## TASK PROMPT:
In the material below, find the line with "Task: Delete the"; set down that line and every line after it to the end, exactly, without pictures.

## INFORMATION GIVEN:
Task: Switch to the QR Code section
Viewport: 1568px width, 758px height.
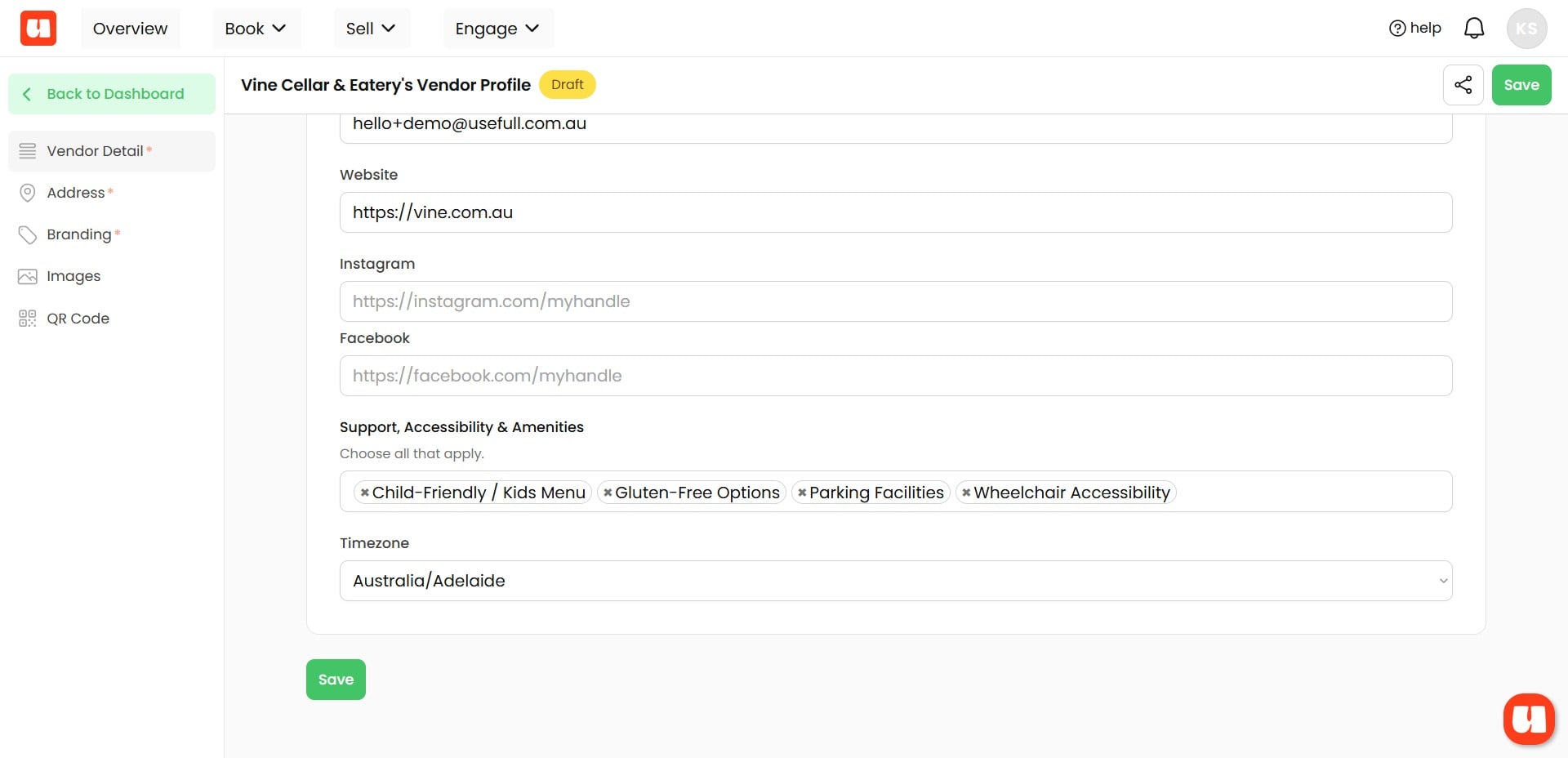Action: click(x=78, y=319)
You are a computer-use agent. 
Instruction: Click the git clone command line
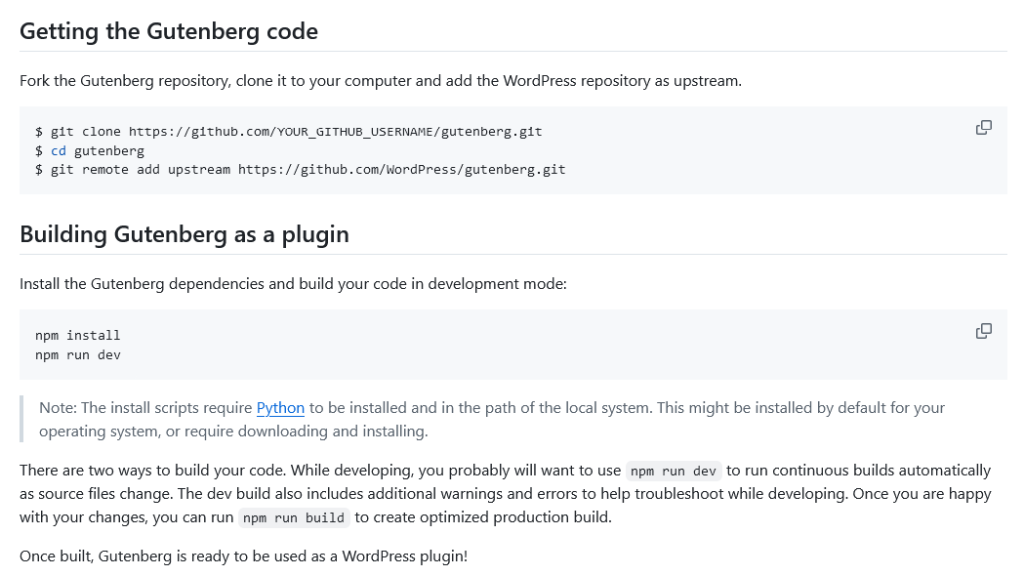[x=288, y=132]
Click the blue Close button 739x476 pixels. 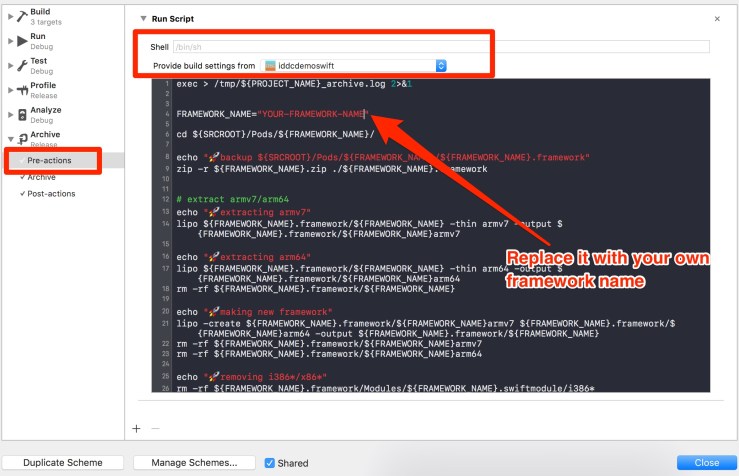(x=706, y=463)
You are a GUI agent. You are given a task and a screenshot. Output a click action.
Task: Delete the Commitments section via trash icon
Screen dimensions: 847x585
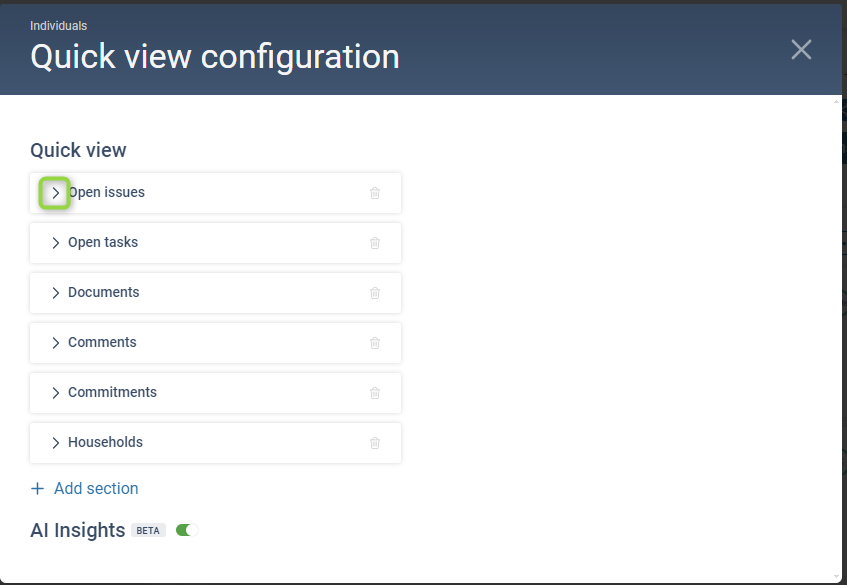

## ANSWER SECTION:
Task: Delete the Commitments section via trash icon
Screen dimensions: 847x585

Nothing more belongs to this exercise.